Top football clubs stumbling into bankruptcy, stadiums erupting in bloody violence and a countrywide insurrection by fans bent on revenge against the government that allowed their sport to hit the rocks.
The doomsday scenarios that might unfold if Italian football collapsed came a step closer to reality yesterday when Silvio Berlusconi's government announced it was shelving plans to bail out clubs swimming in debt and unpaid taxes.
Mayhem broke out at last Sunday's Roma-Lazio derby in Rome. Fans fought police and setthe stands alight, and the game was abandoned after rumours spread that a child had been killed by a police car outside the ground. The chaos came a day after Mr Berlusconi predicted that a "revolution" would break out on the terraces if his government did not save the clubs.
The violence in Rome is being seen as an orchestrated "strategy of tension" which was designed to force the government to pass a new "Save Football" decree, allowing stricken clubs to spread their payment of back taxes over several years.
But with the coalition and his Finance Minister and close ally Giulio Tremonti strongly opposed to the plan, Mr Berlusconi relented yesterday. After a cabinet meeting, the Welfare Minister, Roberto Maroni of the Northern League, said: "The only thing that the League is prepared to spread out is Nutella, not debts. The decree has been shelved, definitively I hope."
Practically all of the top clubs are in trouble, and they have a deadline at the end of March to get their books straight to satisfy new Uefa accounting rules.

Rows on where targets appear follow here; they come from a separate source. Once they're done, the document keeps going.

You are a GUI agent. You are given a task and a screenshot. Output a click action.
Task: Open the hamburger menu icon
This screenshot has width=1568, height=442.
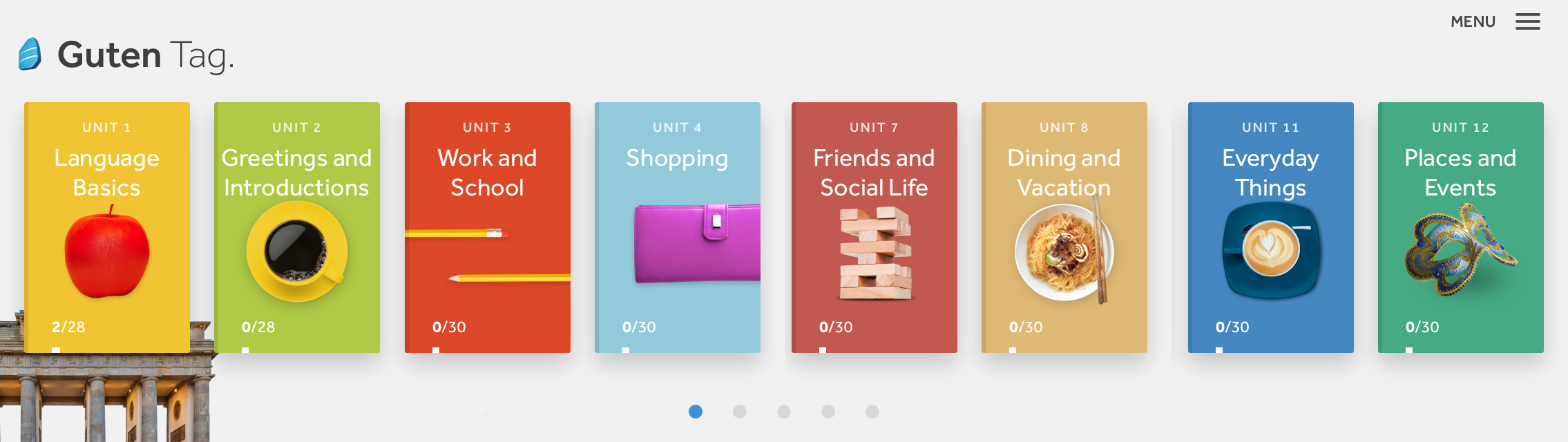(1528, 21)
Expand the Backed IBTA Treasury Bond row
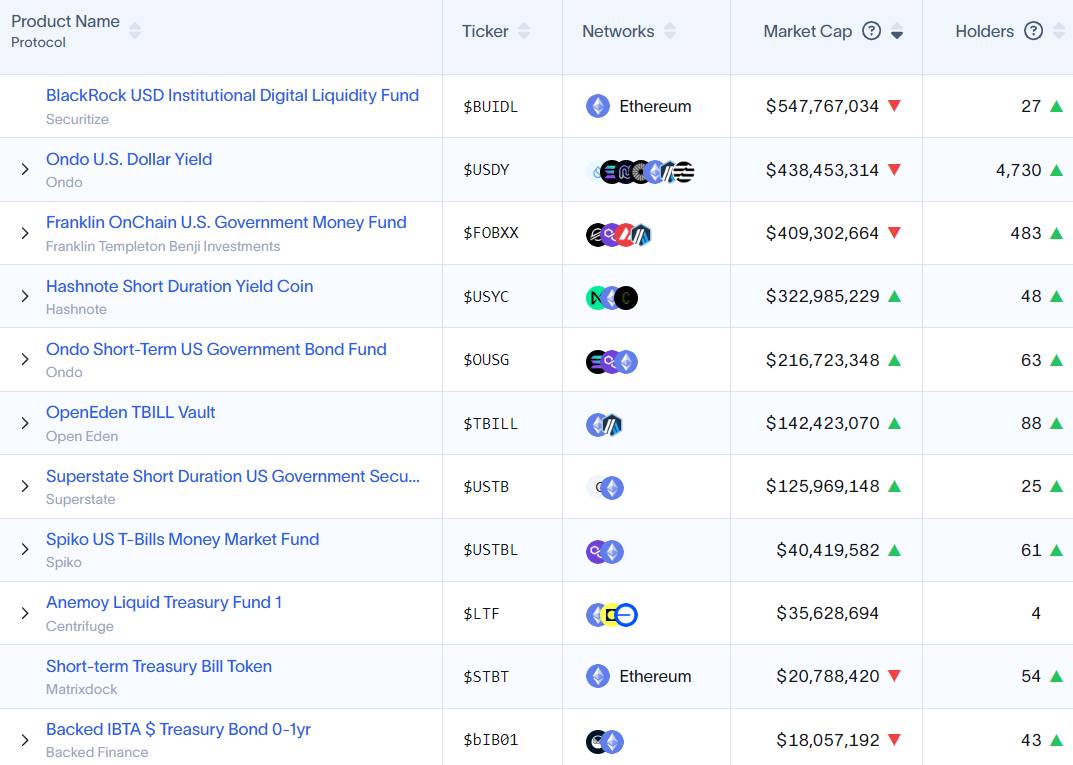This screenshot has width=1073, height=765. coord(25,740)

The cabinet's decision followed the arrival of a fax from European Union competition commissioner, Mario Monti, provisionally rejecting the proposed measure as "state aid" to Italian clubs which would distort competition between clubs of different countries.
The financial problems of Italian football are hard to exaggerate. Last season the clubs of Serie A reported a combined operating loss of €948m (£637m). Eighty-five per cent of their revenue went on players' salaries. Roma and Lazio, currently placed second and fourth in Serie A respectively, and with several of Italy's most expensive players on their books, have total debts of about €200m. The Lazio president, Sergio Cragnotti, founder of crippled canned food giant Cirio, is still in custody after his arrest more than a month ago.

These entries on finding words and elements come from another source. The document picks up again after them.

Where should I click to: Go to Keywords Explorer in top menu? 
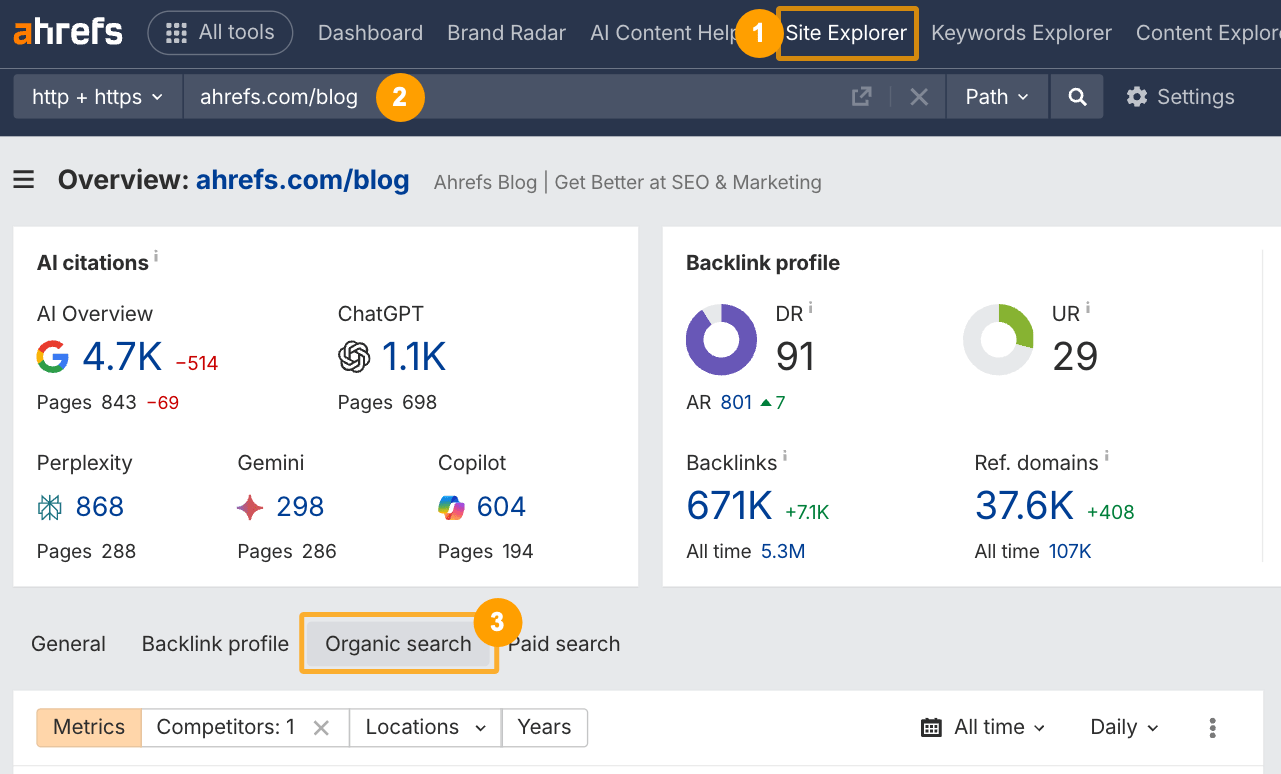[x=1021, y=33]
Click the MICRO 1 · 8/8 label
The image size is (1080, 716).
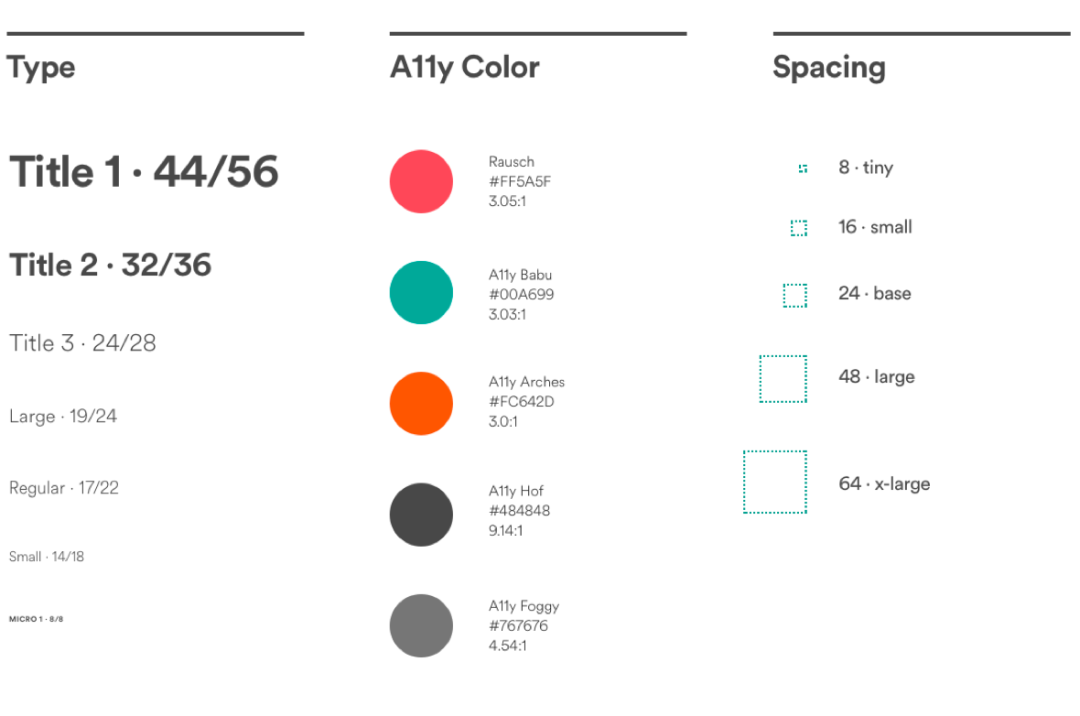pyautogui.click(x=36, y=619)
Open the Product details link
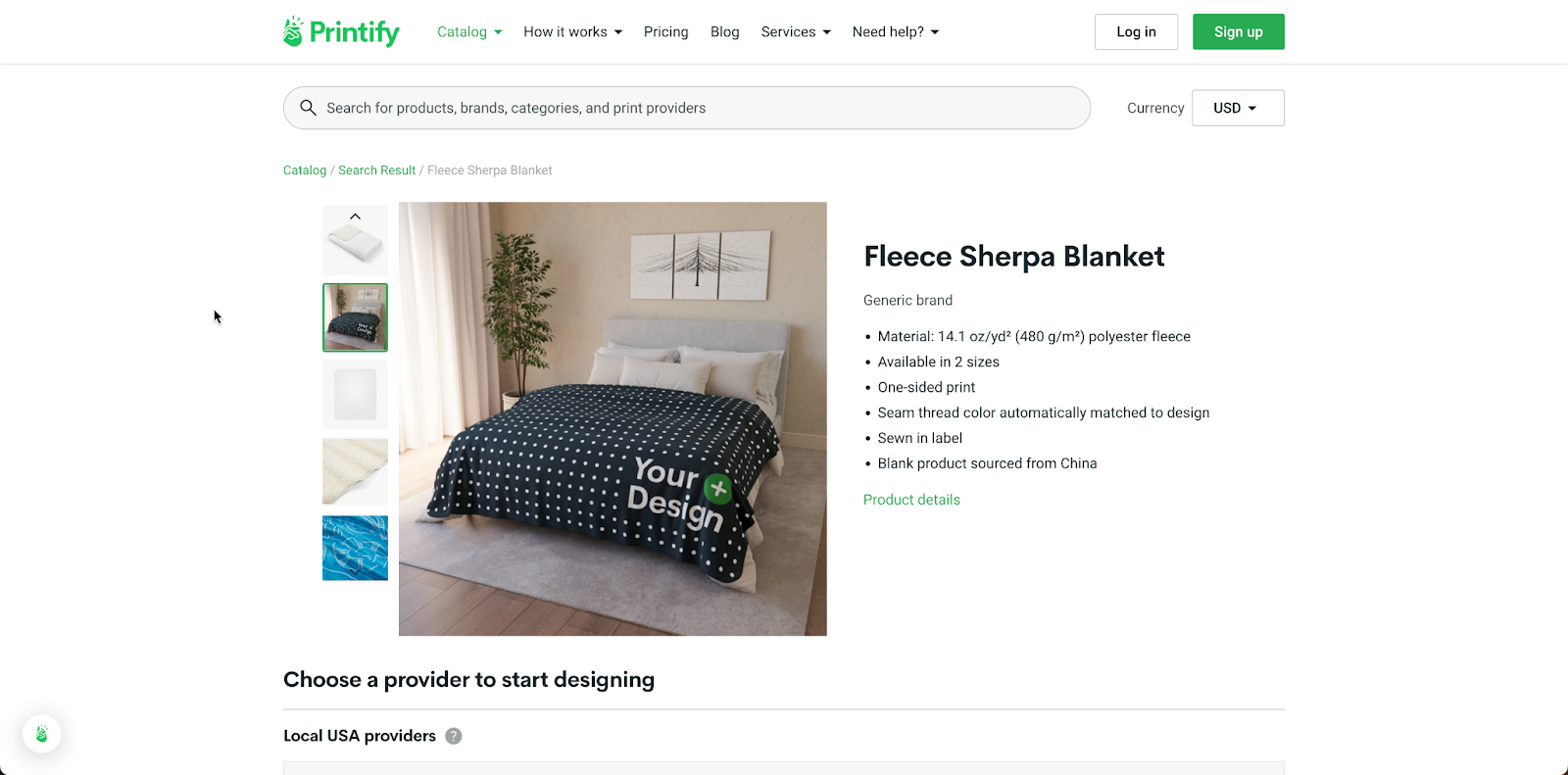The height and width of the screenshot is (775, 1568). pos(911,500)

As president of AC Milan, Italy's top club, Mr Berlusconi is acutely aware of how strongly tens of millions of Italians feel about football. But his coalition partners fret that voters would be equally angered to see the government bailing out some of the highest earners in the country. "If the idea is to reward people who are earning millions per minute, it's unsustainable," said Mr Maroni. "With one month of [a footballer's] stipend I could work as minister for five years."